A mysteriously quiet morning at Qalandiya.

Natanya Ginsburg, Chana Stein (reporting)

05.15. On arrival we were surprised by the quiet atmosphere. Although there was a constant light stream of people arriving, they could all move swiftly through the one turnstile that was left open.
The falafel stall was open. The coffee kiosk was closed - we found that the owner's father had died. As it was so quiet we could chat with the beigel seller, Abu Ramzi. We wondered if the quiet was the result of the recent violence in the village near Ramallah, but he had not even heard of the incident. ("I don't listen to news.") And, indeed, there was no sense of tension among the people we saw going in. They mostly were just relieved to have such an easy morning and greeted us warmly.[Having the chance to chat, we learned that the elderly beigel-seller, who daily pushes his heavy wagon load to and from the checkpoint, does so to support the three small grandchildren he and his wife are bringing up. Their father, his son, died in his early thirties.]
A guard arrived at 5.50. Soon after 6 o'clock a D.C.O. officer arrived. A few people went through the humanitarian gate, but then he left at 6.40 and the gate was locked. Our main task was to explain to the few women who arrived that it was closed.
By the time the soldier in the cubicle was replaced at 6 o'clock, there was enough traffic to justify opening a second turnstile - but this, too, was left open.
The exciting news was that the new extension wing was lit up with electric lights, and there is a large "Welcome to Qalandiya" notice, in addition to one giving opening hours of the various offices.

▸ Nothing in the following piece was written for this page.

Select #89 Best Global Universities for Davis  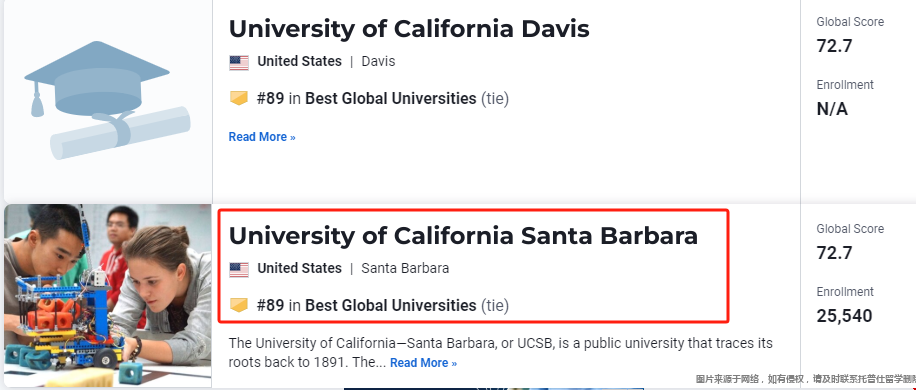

When will the festive opening be?

At 7 o'clock we left and passed quickly through the checking process. We were called back, though. "Girls!" called the more senior woman soldier, flattering us by not saying "Grannies." She wanted to know if we had signed the special permit(?) allowing us to be on the Palestinian side. She must have been new at the job! But she did so very pleasantly . One only needs
such permission, of course, when going into Area A. 
Altogether it was a strangely quiet for Sunday which is usually full of workers beginning their working week.